AI Fundamentals — The Complete Beginner's Guide¶
Who this is for: Someone joining an AI/QA team for the first time, with no prior AI background. Read top to bottom — every concept builds on the previous one. By the end you'll understand what AI, ML, LLMs, and RAG are, how they differ, and how each one is tested.
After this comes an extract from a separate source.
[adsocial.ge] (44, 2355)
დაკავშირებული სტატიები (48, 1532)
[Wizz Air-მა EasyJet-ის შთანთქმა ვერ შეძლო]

1. The AI Journey — How We Got Here¶
Artificial Intelligence is not one thing — it's a family of nested fields, each one a subset of the previous:
flowchart TB
AI["🧠 ARTIFICIAL INTELLIGENCE (1950s–)<br/>Any technique that makes machines mimic human intelligence"]
ML["📊 MACHINE LEARNING (1980s–)<br/>Machines that LEARN from data instead of being explicitly programmed"]
DL["🕸️ DEEP LEARNING (2010s–)<br/>ML using multi-layered neural networks — learns features automatically"]
GenAI["✨ GENERATIVE AI (2020s–)<br/>Deep learning models that CREATE new content — text, images, code"]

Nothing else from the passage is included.